Given passage START
Remembering Helen Gurley Brown – Gave ‘Single Girl’ a Life in Full (Sex, Sex, Sex)
August 14, 2012
New York Times – Helen Gurley Brown, who as the author of “Sex and the Single Girl” shocked early-1960s America with the news that unmarried women not only had sex but thoroughly enjoyed it — and who as the editor of Cosmopolitan magazine spent the next three decades telling those women precisely how to enjoy it even more — died on Monday in Manhattan. She was 90, though parts of her were considerably younger.
The Hearst Corporation, Cosmopolitan’s publisher, said in a news release that she died at NewYork-Presbyterian/Columbia hospital after a brief stay there. She lived in Manhattan.
As Cosmopolitan’s editor from 1965 until 1997, Ms. Brown was widely credited with being the first to introduce frank discussions of sex into magazines for women. The look of women’s magazines today — a sea of voluptuous models and titillating cover lines — is due in no small part to her influence.
Before she arrived at Cosmopolitan, Ms. Brown had already shaken the collective consciousness with her best-selling book “Sex and the Single Girl.” Published in 1962, the year before Betty Friedan ignited the modern women’s movement with “The Feminine Mystique,” it taught unmarried women how to look their best, have delicious affairs and ultimately bag a man for keeps, all in breathless, aphoristic prose. (Ms. Brown was a former advertising copywriter.)
By turns celebrated and castigated, Ms. Brown was for decades a highly visible, though barely visible, public presence. A tiny, fragile-looking woman who favored big jewelry, fishnet stockings and minidresses till she was well into her 80s, she was a regular guest at society soirees and appeared often on television. At 5 feet 4, she remained a wraithlike hundred pounds throughout her adult life. That weight, she often said, was five pounds above her ideal.
Ms. Brown routinely described herself as a feminist, but whether her work helped or hindered the cause of women’s liberation has been publicly debated for decades. It will doubtless be debated long after her death. What is safe to say is that she was a Janus-headed figure in women’s history, simultaneously progressive and retrogressive in her approach to women’s social roles.
Few magazines have been identified so closely with a single editor as Cosmopolitan was with Ms. Brown. Before she took over, Cosmopolitan, like its competitors, was every inch a postwar product. Its target reader was a married suburbanite, preoccupied with maintaining the perfect figure, raising the perfect child and making the perfect Jell-O salad.
Given passage END
Entries provided START
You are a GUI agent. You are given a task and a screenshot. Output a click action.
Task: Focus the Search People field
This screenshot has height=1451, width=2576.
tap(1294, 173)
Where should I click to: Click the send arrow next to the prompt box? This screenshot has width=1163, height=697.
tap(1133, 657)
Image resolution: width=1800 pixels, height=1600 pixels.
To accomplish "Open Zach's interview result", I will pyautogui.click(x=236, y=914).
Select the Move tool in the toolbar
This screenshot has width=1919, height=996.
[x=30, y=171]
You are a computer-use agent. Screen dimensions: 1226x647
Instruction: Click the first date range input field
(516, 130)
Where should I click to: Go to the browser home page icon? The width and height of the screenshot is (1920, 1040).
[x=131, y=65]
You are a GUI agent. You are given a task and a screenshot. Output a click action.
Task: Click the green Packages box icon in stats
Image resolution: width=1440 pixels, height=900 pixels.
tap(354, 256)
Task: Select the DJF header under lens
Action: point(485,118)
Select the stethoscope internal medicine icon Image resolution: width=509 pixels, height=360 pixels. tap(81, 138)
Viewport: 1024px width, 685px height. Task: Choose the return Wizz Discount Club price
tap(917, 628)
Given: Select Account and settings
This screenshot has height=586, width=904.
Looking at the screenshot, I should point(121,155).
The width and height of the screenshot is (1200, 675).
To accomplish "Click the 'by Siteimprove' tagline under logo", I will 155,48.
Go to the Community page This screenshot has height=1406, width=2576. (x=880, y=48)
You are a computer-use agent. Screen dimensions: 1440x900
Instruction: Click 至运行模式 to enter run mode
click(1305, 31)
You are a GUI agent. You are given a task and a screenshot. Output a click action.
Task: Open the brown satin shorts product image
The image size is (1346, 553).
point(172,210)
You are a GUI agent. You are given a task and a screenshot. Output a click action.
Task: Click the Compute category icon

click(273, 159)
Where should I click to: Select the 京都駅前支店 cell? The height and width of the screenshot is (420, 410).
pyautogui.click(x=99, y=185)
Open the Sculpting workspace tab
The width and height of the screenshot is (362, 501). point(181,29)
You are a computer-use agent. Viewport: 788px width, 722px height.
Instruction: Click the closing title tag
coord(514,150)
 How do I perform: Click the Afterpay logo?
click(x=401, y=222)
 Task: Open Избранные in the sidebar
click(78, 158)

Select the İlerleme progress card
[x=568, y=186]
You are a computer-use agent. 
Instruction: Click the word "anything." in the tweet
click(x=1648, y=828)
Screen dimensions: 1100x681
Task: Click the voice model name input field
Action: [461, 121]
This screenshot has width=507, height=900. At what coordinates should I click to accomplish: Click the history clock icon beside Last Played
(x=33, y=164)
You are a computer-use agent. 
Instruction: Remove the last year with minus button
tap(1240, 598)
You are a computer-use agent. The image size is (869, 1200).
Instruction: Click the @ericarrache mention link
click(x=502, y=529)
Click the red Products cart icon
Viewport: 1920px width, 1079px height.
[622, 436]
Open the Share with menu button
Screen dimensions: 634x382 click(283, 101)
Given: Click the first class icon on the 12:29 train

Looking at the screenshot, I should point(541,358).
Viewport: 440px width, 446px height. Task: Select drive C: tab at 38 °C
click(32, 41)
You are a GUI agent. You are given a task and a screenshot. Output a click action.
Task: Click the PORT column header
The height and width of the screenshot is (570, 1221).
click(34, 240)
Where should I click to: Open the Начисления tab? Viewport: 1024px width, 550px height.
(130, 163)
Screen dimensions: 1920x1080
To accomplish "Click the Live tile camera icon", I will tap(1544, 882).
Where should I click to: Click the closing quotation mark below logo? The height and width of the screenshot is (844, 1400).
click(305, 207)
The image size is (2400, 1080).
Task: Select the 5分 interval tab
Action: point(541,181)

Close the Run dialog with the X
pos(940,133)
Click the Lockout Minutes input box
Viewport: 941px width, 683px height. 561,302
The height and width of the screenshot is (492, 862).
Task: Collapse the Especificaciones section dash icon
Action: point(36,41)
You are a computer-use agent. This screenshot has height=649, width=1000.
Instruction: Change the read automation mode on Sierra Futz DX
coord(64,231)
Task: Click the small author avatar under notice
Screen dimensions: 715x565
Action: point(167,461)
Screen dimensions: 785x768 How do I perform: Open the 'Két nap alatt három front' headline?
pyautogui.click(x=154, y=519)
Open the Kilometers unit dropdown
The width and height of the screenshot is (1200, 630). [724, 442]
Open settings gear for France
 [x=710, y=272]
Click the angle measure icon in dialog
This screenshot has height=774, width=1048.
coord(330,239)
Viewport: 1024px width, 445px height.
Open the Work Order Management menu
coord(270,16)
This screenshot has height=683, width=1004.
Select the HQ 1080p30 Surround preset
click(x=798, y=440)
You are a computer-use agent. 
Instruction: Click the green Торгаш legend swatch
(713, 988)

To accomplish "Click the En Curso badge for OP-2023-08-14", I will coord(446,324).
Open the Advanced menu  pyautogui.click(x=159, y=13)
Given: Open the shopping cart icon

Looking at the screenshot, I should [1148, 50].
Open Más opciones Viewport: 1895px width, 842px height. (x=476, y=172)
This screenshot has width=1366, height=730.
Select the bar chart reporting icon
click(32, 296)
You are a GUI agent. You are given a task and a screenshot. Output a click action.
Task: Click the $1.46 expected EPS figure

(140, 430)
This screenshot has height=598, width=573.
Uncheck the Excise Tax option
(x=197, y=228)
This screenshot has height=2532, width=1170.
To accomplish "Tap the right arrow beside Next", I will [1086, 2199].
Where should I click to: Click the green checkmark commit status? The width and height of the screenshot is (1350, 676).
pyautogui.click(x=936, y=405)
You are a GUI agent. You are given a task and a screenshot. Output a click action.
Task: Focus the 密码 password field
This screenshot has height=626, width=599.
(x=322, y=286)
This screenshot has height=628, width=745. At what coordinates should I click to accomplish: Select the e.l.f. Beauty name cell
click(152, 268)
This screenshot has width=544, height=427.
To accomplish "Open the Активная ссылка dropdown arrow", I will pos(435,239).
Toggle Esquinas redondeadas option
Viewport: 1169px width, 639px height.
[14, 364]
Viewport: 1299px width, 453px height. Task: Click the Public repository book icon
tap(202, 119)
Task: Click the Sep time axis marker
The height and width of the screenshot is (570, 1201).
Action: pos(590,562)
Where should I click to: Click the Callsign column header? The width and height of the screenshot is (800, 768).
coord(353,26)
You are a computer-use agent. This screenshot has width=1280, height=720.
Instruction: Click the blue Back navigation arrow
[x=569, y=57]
Entries provided END
:: Task to carry out ::
In the article on Helen Gurley Brown, start at the words "By turns celebrated" and stop after "women’s social roles.", writing that part out again but switching "minidresses" to "miniskirts".

:: Answer to the problem ::
By turns celebrated and castigated, Ms. Brown was for decades a highly visible, though barely visible, public presence. A tiny, fragile-looking woman who favored big jewelry, fishnet stockings and miniskirts till she was well into her 80s, she was a regular guest at society soirees and appeared often on television. At 5 feet 4, she remained a wraithlike hundred pounds throughout her adult life. That weight, she often said, was five pounds above her ideal.
Ms. Brown routinely described herself as a feminist, but whether her work helped or hindered the cause of women’s liberation has been publicly debated for decades. It will doubtless be debated long after her death. What is safe to say is that she was a Janus-headed figure in women’s history, simultaneously progressive and retrogressive in her approach to women’s social roles.